Step 1: Define, find, gather
The first step is to get data, whether this is using a pre-established database or establishing what variables are needed and creating and implementing a collection method. Security measures should be established and implemented to protect the integrity of the data once it’s been collected.
Step 2: Explore, clean, describe
Data should be explored to understand the format and variables and also checked for for errors and missing values. It may be necessary to clean the data before using it for analysis which includes doing such things like correcting formatting, removing or correcting erroneous data, or something as simple as taking out extra space. It important to document what you found and what you did to clean the data.
Step 3: Analyze, model
The purpose of doing analysis and modeling is to use statistical techniques to turn the data into information to provide meaningful insights. Analysis and modelling is used to describe a phenomenon, draw conclusions about a population or make predictions about future events.
Step 4: Tell the story
The statistical information that comes from analysis and modeling is easier to digest if it is presented in some sort of story. It could be a research paper, an infographic, an article for the media, or some combination of these and other data presentation methods.

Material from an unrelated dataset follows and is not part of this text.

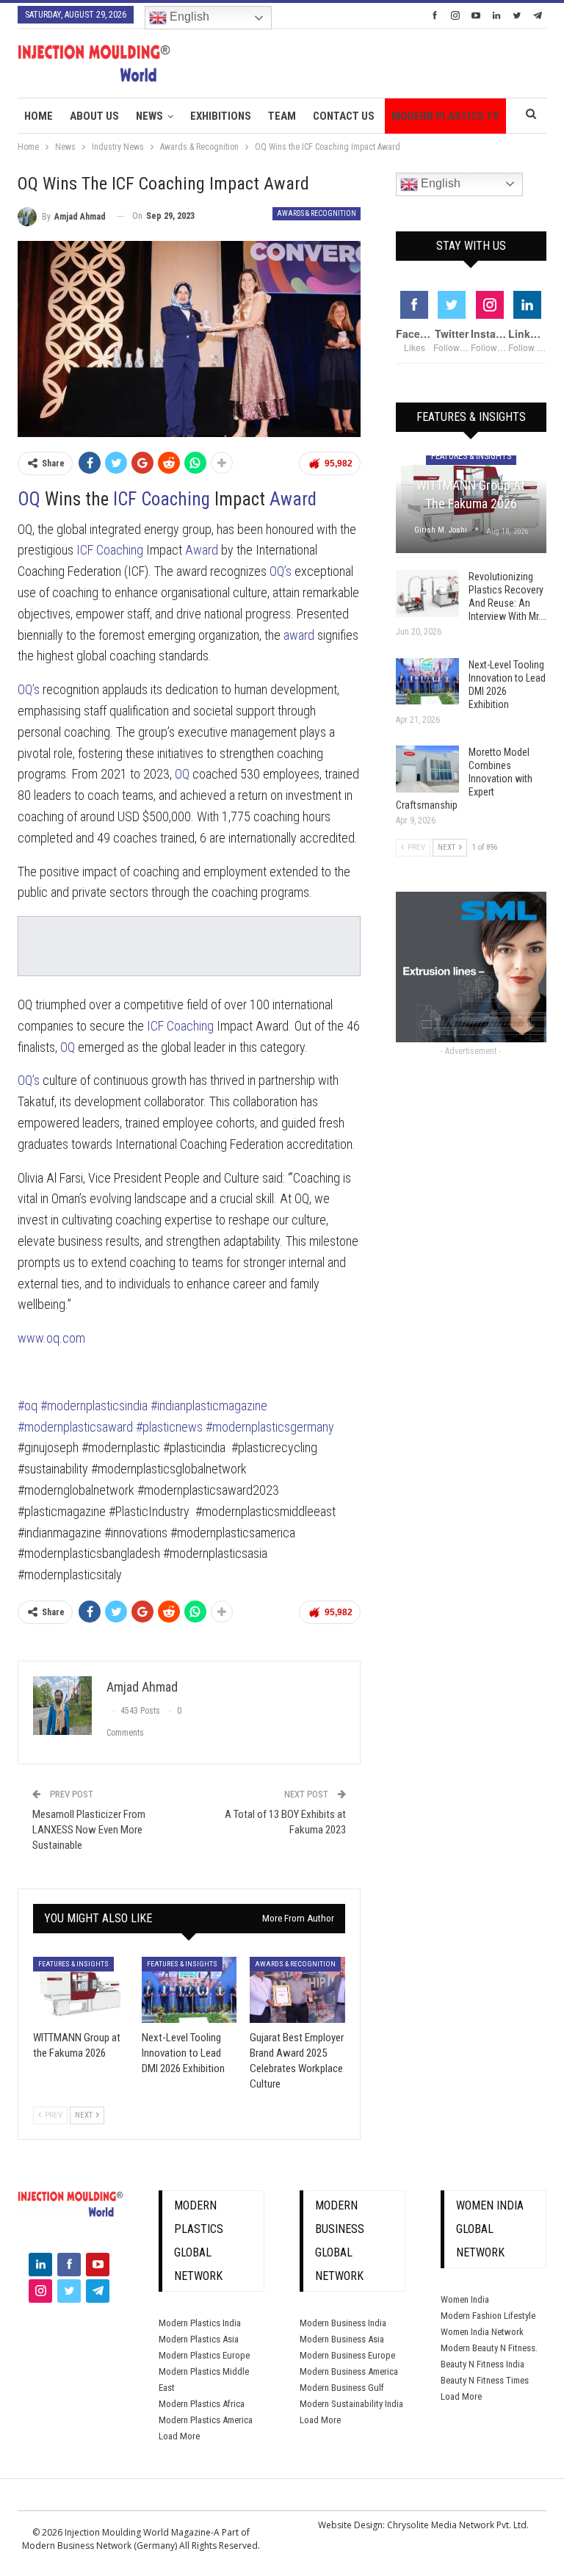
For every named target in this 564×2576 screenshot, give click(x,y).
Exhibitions (220, 116)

Foundation: stewardship, metadata, standards and quality
In order to successfully follow the steps of the data journey, it is essential to build your work on a solid foundation of stewardship, metadata, standards and quality.

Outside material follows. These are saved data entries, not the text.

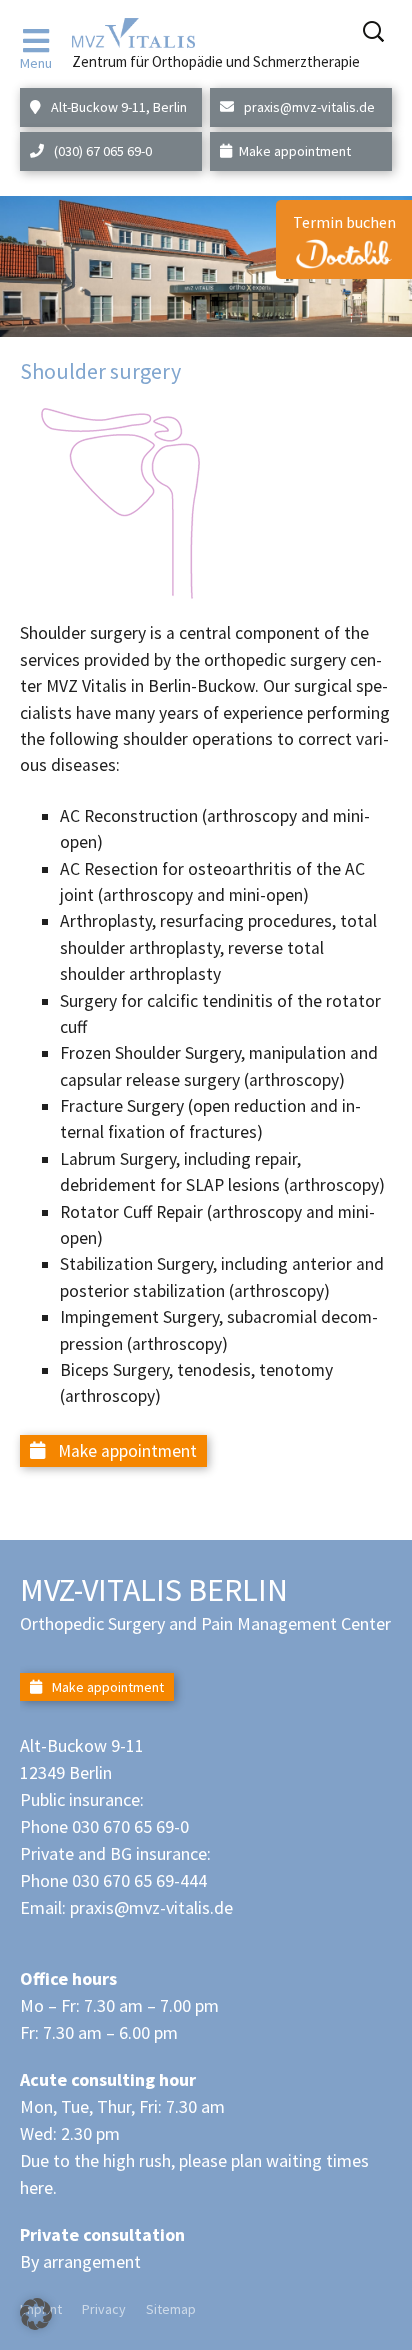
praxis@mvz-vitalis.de (308, 107)
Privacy (104, 2309)
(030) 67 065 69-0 (101, 151)
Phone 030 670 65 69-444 (113, 1880)
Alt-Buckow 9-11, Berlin (117, 107)
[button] (36, 2314)
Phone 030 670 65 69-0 (104, 1826)
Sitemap (171, 2309)
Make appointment (295, 151)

Stewardship encompasses all activities to govern, safeguard and protect data.
Metadata should describe all the processing and manipulation that the data has undergone.
Standard methods, practices and classifications should be applied throughout.
Quality should be proactively managed throughout the process and relevant quality indicators should accompany all deliverables.
This video course will focus primarily on how Machine learning can be used at the find, gather and protect step in the data journey to search through data and find only the parts that are needed. It can also be used at the explorer clean and describe step in the data journey to reveal what’s in the data. And finally, machine learning can be used at the analyze and model step in the data journey to find relationships between variables and predict outcomes or future events.